*** Opening of GIVEN DATA ***
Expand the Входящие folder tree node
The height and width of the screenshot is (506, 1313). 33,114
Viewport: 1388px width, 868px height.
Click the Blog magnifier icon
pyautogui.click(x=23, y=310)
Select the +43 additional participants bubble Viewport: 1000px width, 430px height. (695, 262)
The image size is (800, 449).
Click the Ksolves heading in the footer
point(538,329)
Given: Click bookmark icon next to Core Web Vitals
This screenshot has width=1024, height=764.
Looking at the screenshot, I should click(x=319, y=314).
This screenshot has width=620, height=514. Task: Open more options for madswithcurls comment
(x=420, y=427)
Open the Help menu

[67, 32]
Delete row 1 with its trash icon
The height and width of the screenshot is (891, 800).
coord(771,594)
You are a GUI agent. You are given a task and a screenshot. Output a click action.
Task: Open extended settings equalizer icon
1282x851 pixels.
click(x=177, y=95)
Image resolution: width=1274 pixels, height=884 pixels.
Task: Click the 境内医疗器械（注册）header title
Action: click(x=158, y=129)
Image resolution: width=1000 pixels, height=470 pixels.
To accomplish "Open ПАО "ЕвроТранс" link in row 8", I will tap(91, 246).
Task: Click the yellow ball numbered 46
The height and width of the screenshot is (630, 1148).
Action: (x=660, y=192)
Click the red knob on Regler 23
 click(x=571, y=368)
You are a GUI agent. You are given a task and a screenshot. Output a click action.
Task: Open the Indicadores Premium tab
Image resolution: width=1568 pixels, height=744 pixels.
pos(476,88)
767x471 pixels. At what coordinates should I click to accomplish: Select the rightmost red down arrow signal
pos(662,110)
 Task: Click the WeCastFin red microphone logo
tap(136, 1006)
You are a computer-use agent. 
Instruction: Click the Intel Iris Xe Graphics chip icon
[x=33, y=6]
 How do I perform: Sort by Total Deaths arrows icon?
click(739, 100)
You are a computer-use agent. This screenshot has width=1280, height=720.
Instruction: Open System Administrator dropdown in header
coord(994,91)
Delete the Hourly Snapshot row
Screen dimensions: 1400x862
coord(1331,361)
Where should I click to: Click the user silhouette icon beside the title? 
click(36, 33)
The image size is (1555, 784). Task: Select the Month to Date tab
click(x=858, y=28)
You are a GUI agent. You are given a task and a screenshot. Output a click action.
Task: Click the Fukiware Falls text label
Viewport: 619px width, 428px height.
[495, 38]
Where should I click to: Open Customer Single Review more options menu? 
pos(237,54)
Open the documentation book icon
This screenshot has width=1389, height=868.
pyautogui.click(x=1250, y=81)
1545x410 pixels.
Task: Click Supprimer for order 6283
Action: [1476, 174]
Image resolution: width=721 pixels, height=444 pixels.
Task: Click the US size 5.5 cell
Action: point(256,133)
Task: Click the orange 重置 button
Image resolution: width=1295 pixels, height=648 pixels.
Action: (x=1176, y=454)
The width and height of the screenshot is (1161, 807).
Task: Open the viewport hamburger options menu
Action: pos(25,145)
*** Close of GIVEN DATA ***
* **PROMPT**: From the listing above, return every line that contains the word "Delete".

* **SOLUTION TO THE EXERCISE**:
Delete row 1 with its trash icon
Delete the Hourly Snapshot row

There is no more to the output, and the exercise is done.